Henri Schubert immigrated to Australia just prior to the Second World War in 1938. In 1946, he joined the St Stephens Harriers Amateur Athletic Club in Melbourne and competed until 1949. He then took up coaching, firstly at women’s clubs and later individual female athletes.
Schubert was appointed Co-ordinator of Training to the Australian team for the 1972 Munich Olympic Games, the 1974 Christchurch Commonwealth Games, and was coach of the Oceania team for the first Athletic World Cup in Düsseldorf in 1977.
Schubert’s athletes won one Olympic silver and two Olympic bronze medals, and at the Commonwealth Games, seven gold, four silver, and two bronze medals. His athletes broke 13 world records, six Commonwealth records, 16 Australian records, and 15 Victorian records, and recorded 74 Australian and 272 Victorian championship wins. Schubert’s best known pupils included Pam Ryan (nee Kilborn), Judy Pollock (nee Amoore), and Debbie Flintoff-King.
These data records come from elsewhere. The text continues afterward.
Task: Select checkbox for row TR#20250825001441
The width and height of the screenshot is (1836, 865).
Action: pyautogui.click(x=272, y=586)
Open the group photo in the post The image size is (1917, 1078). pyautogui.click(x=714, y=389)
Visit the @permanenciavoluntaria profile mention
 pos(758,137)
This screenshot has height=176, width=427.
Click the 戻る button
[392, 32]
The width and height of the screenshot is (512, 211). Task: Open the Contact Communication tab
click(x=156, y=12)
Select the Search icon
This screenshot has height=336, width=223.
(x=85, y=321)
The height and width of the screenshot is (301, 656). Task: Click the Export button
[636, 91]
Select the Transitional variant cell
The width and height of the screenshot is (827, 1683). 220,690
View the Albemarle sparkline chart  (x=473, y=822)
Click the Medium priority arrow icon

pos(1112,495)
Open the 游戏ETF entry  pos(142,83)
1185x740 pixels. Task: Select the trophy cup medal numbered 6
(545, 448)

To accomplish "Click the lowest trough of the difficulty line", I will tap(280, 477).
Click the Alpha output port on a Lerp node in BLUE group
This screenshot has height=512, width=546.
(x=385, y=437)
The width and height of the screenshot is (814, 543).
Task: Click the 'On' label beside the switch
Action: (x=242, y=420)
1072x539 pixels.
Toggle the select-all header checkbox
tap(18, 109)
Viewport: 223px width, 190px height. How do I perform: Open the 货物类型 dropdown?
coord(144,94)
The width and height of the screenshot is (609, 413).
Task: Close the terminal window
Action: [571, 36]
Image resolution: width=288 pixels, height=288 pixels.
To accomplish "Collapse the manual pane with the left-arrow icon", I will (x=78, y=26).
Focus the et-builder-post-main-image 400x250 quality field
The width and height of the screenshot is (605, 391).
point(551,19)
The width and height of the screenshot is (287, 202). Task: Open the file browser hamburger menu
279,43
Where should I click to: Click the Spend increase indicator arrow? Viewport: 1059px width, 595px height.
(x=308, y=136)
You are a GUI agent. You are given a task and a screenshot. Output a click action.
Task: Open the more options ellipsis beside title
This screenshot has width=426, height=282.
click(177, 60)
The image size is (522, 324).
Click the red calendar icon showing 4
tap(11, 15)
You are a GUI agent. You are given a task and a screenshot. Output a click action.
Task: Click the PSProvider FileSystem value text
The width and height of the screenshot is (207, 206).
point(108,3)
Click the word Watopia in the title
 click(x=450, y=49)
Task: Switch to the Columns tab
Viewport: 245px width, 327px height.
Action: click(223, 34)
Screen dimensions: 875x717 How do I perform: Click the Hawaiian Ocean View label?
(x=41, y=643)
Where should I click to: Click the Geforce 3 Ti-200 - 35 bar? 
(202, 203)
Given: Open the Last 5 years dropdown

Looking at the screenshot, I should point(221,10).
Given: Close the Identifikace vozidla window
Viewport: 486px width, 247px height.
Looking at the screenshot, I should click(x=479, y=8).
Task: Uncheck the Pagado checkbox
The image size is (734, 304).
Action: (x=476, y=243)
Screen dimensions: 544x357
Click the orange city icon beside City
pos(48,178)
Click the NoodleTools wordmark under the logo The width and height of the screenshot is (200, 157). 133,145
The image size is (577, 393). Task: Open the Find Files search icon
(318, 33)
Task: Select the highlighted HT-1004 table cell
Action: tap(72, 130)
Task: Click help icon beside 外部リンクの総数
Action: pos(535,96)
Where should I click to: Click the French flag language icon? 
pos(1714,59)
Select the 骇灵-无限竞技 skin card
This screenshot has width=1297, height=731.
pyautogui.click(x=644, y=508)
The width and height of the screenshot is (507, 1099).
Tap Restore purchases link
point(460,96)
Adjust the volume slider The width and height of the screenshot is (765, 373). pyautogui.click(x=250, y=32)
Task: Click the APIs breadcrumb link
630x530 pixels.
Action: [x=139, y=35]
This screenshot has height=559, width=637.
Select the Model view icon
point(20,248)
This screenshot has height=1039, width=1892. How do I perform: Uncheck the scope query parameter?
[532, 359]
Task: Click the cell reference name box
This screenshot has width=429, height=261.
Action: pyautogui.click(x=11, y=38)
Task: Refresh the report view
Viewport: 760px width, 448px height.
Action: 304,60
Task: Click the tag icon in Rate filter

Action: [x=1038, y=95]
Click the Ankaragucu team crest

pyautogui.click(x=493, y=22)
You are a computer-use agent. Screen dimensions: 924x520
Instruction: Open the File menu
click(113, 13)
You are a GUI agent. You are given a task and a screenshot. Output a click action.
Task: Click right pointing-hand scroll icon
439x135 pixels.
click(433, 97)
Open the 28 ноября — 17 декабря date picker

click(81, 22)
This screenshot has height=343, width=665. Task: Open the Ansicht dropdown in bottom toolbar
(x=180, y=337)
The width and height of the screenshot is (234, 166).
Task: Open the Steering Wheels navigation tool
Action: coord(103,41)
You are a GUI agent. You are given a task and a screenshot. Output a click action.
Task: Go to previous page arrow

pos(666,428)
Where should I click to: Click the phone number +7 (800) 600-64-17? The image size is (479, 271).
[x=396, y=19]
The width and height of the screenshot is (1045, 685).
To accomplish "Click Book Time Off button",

Schubert was senior coach of the Australian Track and Field Coaches Association and was instrumental in setting up training camps where he coached and lectured. From 1976 he was athletic advisor to the Pentridge Northern Prison, which involved fortnightly training sessions in ‘A’ Division.
In 1987 Schubert was awarded the International Amateur Athletics Federation Diploma as one of the all time six best Australian athletics coaches. That same year he received a Merit Award from the Australian Athletic Union (now Athletics Australia) and was made a Life Member of Athletics Victoria.
In 1979 Schubert was made a Member of the British Empire (MBE) for services to amateur athletics, and his name has been given to the Athletics Australia coach of the year award -the Henri Schubert Memorial Award.